It is a Happier New Year

If you are like me, there is a certain amount of depression that comes after the holiday season – its back to life as usual. What I miss most is the heightened focus on giving to others. This year I am happy to say that was not the case, as this marks my first new year with FSG. At FSG the focus on giving exists 365 days a year, and to my own personal delight in a way that surrounds me in the source of my passion – Knowledge Management. I am not only talking about my role as the Director of Knowledge Management at FSG – but the practice of FSG itself: we wallow in Knowledge Management.

 

That may seem like a strange statement to one that has not straddled the worlds of Knowledge Management and social problem solving, but to one who has, the overlap is significant – especially in the way FSG operates.

 

First consider the definition of Knowledge Management: “leveraging collective know how and experience to increase responsiveness and innovation.”  Furthermore, as I have written about before Knowledge Management is a multi-faceted practice, that often manifests in subtle yet pervasive ways.

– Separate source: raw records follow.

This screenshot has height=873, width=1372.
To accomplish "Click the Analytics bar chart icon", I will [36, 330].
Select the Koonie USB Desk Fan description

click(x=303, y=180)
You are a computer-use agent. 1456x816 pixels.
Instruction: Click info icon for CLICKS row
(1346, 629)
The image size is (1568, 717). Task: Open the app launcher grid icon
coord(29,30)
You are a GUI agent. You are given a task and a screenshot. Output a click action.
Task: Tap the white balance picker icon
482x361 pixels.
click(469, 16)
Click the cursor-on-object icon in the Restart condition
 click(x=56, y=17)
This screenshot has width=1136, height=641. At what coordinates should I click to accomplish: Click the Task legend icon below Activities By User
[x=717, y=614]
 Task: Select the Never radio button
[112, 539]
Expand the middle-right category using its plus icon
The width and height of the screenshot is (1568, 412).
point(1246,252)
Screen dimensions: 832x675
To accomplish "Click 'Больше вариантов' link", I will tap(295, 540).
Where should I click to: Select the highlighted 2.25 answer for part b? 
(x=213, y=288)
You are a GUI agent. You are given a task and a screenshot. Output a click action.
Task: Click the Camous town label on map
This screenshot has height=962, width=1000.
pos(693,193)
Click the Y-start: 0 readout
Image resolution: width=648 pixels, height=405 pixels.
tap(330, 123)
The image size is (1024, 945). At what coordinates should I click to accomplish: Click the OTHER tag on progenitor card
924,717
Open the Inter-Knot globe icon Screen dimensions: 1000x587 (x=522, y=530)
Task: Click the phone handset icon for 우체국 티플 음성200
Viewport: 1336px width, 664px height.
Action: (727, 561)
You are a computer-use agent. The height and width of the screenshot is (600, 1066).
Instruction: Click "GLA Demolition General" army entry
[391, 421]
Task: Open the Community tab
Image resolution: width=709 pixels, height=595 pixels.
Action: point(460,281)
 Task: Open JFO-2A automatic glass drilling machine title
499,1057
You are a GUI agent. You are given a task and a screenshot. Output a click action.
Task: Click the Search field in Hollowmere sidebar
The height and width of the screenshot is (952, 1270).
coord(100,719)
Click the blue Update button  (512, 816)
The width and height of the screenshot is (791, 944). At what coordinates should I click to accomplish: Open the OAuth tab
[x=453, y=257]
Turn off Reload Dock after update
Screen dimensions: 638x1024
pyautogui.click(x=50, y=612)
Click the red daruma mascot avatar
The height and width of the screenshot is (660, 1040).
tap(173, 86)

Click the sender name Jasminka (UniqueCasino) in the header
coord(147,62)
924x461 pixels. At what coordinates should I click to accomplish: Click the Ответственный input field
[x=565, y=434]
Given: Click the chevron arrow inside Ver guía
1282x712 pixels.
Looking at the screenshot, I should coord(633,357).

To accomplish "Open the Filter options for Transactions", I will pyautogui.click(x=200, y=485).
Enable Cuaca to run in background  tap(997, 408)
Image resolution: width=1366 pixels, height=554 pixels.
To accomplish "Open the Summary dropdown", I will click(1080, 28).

It is tightly intertwined with practices such as community development, collaboration, innovation and creative problem solving. These are all issues fundamental to the core of FSG’s work.

 

In the recently published article by John Kania and Mark Kramer, “Collective Impact,” Kania and Kramer define a new approach to large scale social change, an approach founded in basic tenets of Knowledge Management including collaboration, team management and developing trust, social networks, shared measurement, information sharing, shared vision (referred to in the article as common agenda), and crowdsourcing (referred to in the article as collective impact).

 

In a recent blog post, Andrew Wolk cites the "Collective Impact" article as illustration of the advancements being made in social innovation. I have to smile when I read that phrase. By its very definition Knowledge Management is about innovation, and as Wolk points out, this new direction in philanthropy is all about INNOVATION. It is not just about solving the problem but in thinking creatively to solve it better.

 

In its essence, FSG is really an innovation firm; part think tank – developing new ideas and approaches – and part consulting firm, integrating new solutions into the thinking and programs of its clients.

 

In our work with foundations, corporations, nonprofits, and governmental organizations, we deploy approaches, such as collective impact, in collaboration with forward-thinking clients trying to not only “make a difference” but understand how they make that difference, and increase the impact of their efforts.

 

Most importantly, as we do this work, we evolve. As managing Director Greg Hills recently opined, “We glean immense learning from that (consulting) process. Our ideas on how to identify and pursue collective impact opportunities are still evolving.” Indeed, as is the case with any knowledge-driven organization, we are always learning.

 

Our work is not about coming up with an answer, but to “leverage collective know how and experience to increase innovation and responsiveness” – and effectiveness, or as it is stated on the back of our business cards “discovering better ways to solve social problems.”